Exercise description - Reproduce, exactly and in full, only the lines below from the one containing "Instruction: Check the" through the one containing "Click the 31Jan 00z date tick".
● ● ● ● ●
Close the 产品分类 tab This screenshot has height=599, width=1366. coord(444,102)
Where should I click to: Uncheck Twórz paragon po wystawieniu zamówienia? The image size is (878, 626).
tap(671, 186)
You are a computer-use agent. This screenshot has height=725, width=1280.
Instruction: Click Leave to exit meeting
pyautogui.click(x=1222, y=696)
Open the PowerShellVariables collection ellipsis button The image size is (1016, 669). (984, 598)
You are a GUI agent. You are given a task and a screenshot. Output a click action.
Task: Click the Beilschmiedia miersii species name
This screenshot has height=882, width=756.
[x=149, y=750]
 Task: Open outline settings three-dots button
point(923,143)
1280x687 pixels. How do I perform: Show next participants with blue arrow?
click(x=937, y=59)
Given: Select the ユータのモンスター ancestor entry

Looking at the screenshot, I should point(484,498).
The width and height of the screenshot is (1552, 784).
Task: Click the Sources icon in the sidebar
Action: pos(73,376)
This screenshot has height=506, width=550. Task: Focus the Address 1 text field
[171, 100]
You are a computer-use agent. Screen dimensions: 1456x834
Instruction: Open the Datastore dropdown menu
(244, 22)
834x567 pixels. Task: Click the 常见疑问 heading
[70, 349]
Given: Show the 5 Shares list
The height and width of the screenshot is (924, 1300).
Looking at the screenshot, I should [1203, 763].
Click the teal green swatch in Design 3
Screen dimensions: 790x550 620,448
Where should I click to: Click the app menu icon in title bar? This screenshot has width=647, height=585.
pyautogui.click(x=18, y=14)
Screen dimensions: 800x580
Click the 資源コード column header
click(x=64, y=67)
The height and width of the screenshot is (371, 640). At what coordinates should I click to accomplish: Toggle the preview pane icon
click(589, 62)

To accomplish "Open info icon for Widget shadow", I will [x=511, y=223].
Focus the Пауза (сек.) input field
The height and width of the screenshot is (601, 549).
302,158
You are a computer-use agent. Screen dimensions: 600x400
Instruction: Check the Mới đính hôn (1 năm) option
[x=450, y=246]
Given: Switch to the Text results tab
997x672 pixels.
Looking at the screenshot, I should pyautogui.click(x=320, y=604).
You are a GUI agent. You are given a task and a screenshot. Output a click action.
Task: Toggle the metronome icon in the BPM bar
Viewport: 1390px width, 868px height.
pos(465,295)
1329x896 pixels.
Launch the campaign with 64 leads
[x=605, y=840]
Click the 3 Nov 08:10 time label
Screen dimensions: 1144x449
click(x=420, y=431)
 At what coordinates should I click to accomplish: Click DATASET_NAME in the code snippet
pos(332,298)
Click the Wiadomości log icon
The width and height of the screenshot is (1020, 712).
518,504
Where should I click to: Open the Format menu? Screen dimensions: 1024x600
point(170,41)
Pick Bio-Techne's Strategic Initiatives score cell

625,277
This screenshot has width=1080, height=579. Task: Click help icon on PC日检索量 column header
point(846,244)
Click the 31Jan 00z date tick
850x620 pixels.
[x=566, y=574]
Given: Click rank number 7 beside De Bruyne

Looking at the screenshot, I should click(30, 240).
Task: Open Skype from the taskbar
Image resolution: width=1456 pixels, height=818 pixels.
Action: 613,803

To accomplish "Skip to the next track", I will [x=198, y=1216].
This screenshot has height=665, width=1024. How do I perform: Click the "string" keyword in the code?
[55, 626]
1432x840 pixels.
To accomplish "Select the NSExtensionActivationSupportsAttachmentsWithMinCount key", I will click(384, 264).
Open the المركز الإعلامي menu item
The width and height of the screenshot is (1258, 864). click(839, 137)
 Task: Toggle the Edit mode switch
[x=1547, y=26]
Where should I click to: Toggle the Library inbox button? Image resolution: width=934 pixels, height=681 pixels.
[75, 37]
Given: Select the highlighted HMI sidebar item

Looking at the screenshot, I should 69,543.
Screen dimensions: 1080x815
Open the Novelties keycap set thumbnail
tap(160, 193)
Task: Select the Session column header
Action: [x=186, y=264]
● ● ● ● ●
Written solution -
Instruction: Check the Mới đính hôn (1 năm) option
[x=450, y=246]
Given: Switch to the Text results tab
997x672 pixels.
Looking at the screenshot, I should pyautogui.click(x=320, y=604).
You are a GUI agent. You are given a task and a screenshot. Output a click action.
Task: Toggle the metronome icon in the BPM bar
Viewport: 1390px width, 868px height.
pos(465,295)
1329x896 pixels.
Launch the campaign with 64 leads
[x=605, y=840]
Click the 3 Nov 08:10 time label
Screen dimensions: 1144x449
click(x=420, y=431)
 At what coordinates should I click to accomplish: Click DATASET_NAME in the code snippet
pos(332,298)
Click the Wiadomości log icon
The width and height of the screenshot is (1020, 712).
518,504
Where should I click to: Open the Format menu? Screen dimensions: 1024x600
point(170,41)
Pick Bio-Techne's Strategic Initiatives score cell

625,277
This screenshot has width=1080, height=579. Task: Click help icon on PC日检索量 column header
point(846,244)
Click the 31Jan 00z date tick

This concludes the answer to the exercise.